Including this information is useful in two ways: first, ring crossings are the most dramatic change in Saturn’s appearance from Earth over any several-decade long period. If there’s a useful point to this visualization, it’s to know when these events occur. Secondly, from a "data viz engagement" point-of-view, this plot provides the viewer with actual “events” to drive them to continue watching the visualization. The red line moving provides an indication of progress and the green lines indicate that there’s something to look forward to.

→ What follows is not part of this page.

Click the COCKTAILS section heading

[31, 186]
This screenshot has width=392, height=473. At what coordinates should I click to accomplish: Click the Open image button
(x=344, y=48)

Otherwise, a viewer might click out after a few seconds of Saturn wobbling over and over again, thinking there’s nothing more to the story.

To complete the visualization, we use ffmpeg to combine all these animations together and add some text:

ffmpeg -i saturn.mp4 -vf "drawbox=x=789:y=789:w=210:h=210:color=white@1.0:t=fill"  saturn_box.mp4
ffmpeg -i saturn_box.mp4 -i saturn_diagram.mp4 -filter_complex "[0][1]overlay=W-204.5:H-204.5" combined_saturn.mp4
ffmpeg -i combined_saturn.mp4 -y -vf drawtext="fontfile=/System/Library/Fonts/Avenir.ttc: text='View of Saturn from Earth, 2020-2050': fontcolor=white: fontsize=32: box=1: boxcolor=black@0: boxborderw=10: x=20: y=20" -codec:a copy combined_saturn_title.mp4
ffmpeg -i combined_saturn_title.mp4 -y -vf drawtext="fontfile=/System/Library/Fonts/Avenir.ttc: text='Solar System View': fontcolor=white: fontsize=22: box=1: boxcolor=black@0: boxborderw=0: x=805: y=765" -codec:a copy combined_saturn_title_diagram.mp4
ffmpeg -i combined_saturn_title_diagram.mp4 -vf drawtext="fontfile=/System/Library/Fonts/Avenir.ttc: text='Created with rayrender (www.rayrender.net)': fontcolor=white: fontsize=24: box=1: boxcolor=black@0: boxborderw=10: x=20: y=960" -codec:a copy combined_saturn_title_diagram_rr.mp4
ffmpeg -i combined_saturn_title_diagram_rr.mp4 -vf drawtext="fontfile='/System/Library/Fonts/Avenir.ttc: text='Twitter \@tylermorganwall': fontcolor='white': fontsize=24: box=1: boxcolor=black@0: boxborderw=10: x=20: y=930" -codec:a copy combined_saturn_title_diagram_rr_twit.mp4
ffmpeg -i combined_saturn_title_diagram_rr_twit.mp4 -y -vf drawtext="fontfile=/System/Library/Fonts/Avenir.ttc: text='From orbital plane, without sun occlusion': fontcolor='#aaaaaa': fontsize=24: box=1: boxcolor=black@0: boxborderw=10: x=20: y=57" -codec:a copy combined_saturn_title_diagram_rr_twit_for_pedants.mp4
ffmpeg -i combined_saturn_title_diagram_rr_twit_for_pedants.mp4 -i saturn_dates.mp4 -filter_complex "[0][1]overlay=W-325:15" final_saturn.mp4
ffmpeg -i final_saturn.mp4 -i ring_plane_plot.mp4 -filter_complex "[0][1]overlay=20:H-200" final_saturn_for_real_final.mp4

And that’s it! I hope you enjoyed this deep-dive into rendering planets from Earth’s perspective. Feel free to render other astronomical objects using this code, and be sure to post about it using the #rayrender and #RStats hashtags.